--- START OF Data extract ---

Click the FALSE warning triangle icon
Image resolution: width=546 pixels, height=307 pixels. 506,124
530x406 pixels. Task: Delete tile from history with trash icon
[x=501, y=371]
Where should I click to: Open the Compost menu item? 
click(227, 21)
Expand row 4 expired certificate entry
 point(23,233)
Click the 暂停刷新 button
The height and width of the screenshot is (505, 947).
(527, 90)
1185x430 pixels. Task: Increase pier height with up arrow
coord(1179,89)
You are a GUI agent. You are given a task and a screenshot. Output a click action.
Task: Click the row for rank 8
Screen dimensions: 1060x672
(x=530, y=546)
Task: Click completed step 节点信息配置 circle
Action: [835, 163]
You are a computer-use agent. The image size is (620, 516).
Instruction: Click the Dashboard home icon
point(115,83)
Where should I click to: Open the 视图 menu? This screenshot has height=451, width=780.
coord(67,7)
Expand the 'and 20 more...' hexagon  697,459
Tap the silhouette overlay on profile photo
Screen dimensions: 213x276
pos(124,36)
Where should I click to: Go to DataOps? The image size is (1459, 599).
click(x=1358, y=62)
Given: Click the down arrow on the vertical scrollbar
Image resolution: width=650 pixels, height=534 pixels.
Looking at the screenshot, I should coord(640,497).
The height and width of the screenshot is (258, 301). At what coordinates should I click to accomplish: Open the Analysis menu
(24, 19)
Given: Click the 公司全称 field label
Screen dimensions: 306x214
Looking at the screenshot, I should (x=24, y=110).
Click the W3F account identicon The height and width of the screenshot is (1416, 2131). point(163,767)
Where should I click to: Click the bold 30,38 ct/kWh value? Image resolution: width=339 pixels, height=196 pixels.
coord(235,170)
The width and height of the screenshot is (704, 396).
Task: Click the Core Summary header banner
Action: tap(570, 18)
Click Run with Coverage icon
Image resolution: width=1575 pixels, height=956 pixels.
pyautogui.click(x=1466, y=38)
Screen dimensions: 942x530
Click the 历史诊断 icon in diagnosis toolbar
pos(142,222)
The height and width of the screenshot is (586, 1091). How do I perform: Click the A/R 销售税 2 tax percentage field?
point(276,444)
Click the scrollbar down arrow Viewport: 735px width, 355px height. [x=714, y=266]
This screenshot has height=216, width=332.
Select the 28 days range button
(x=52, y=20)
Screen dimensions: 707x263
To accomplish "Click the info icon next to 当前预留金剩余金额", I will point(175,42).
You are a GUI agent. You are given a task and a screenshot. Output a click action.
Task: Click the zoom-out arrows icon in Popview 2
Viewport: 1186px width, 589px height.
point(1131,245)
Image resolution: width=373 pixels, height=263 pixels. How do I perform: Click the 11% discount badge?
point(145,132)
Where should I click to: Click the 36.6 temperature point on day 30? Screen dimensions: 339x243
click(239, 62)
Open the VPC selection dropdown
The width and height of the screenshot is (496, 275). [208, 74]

--- END OF Data extract ---

Aim of the task -> Reproduce all of the rows above with every "Screen dimensions" changed to "Display size", keeping everything else the same.

Exercise output ->
Click the FALSE warning triangle icon
Image resolution: width=546 pixels, height=307 pixels. 506,124
530x406 pixels. Task: Delete tile from history with trash icon
[x=501, y=371]
Where should I click to: Open the Compost menu item? 
click(227, 21)
Expand row 4 expired certificate entry
 point(23,233)
Click the 暂停刷新 button
The height and width of the screenshot is (505, 947).
(527, 90)
1185x430 pixels. Task: Increase pier height with up arrow
coord(1179,89)
You are a GUI agent. You are given a task and a screenshot. Output a click action.
Task: Click the row for rank 8
Display size: 1060x672
(x=530, y=546)
Task: Click completed step 节点信息配置 circle
Action: [835, 163]
You are a computer-use agent. The image size is (620, 516).
Instruction: Click the Dashboard home icon
point(115,83)
Where should I click to: Open the 视图 menu? This screenshot has height=451, width=780.
coord(67,7)
Expand the 'and 20 more...' hexagon  697,459
Tap the silhouette overlay on profile photo
Display size: 213x276
pos(124,36)
Where should I click to: Go to DataOps? The image size is (1459, 599).
click(x=1358, y=62)
Given: Click the down arrow on the vertical scrollbar
Image resolution: width=650 pixels, height=534 pixels.
Looking at the screenshot, I should coord(640,497).
The height and width of the screenshot is (258, 301). At what coordinates should I click to accomplish: Open the Analysis menu
(24, 19)
Given: Click the 公司全称 field label
Display size: 306x214
Looking at the screenshot, I should (x=24, y=110).
Click the W3F account identicon The height and width of the screenshot is (1416, 2131). point(163,767)
Where should I click to: Click the bold 30,38 ct/kWh value? Image resolution: width=339 pixels, height=196 pixels.
coord(235,170)
The width and height of the screenshot is (704, 396).
Task: Click the Core Summary header banner
Action: tap(570, 18)
Click Run with Coverage icon
Image resolution: width=1575 pixels, height=956 pixels.
pyautogui.click(x=1466, y=38)
Display size: 942x530
Click the 历史诊断 icon in diagnosis toolbar
pos(142,222)
The height and width of the screenshot is (586, 1091). How do I perform: Click the A/R 销售税 2 tax percentage field?
point(276,444)
Click the scrollbar down arrow Viewport: 735px width, 355px height. [x=714, y=266]
This screenshot has height=216, width=332.
Select the 28 days range button
(x=52, y=20)
Display size: 707x263
To accomplish "Click the info icon next to 当前预留金剩余金额", I will point(175,42).
You are a GUI agent. You are given a task and a screenshot. Output a click action.
Task: Click the zoom-out arrows icon in Popview 2
Viewport: 1186px width, 589px height.
point(1131,245)
Image resolution: width=373 pixels, height=263 pixels. How do I perform: Click the 11% discount badge?
point(145,132)
Where should I click to: Click the 36.6 temperature point on day 30? Display size: 339x243
click(239, 62)
Open the VPC selection dropdown
The width and height of the screenshot is (496, 275). [208, 74]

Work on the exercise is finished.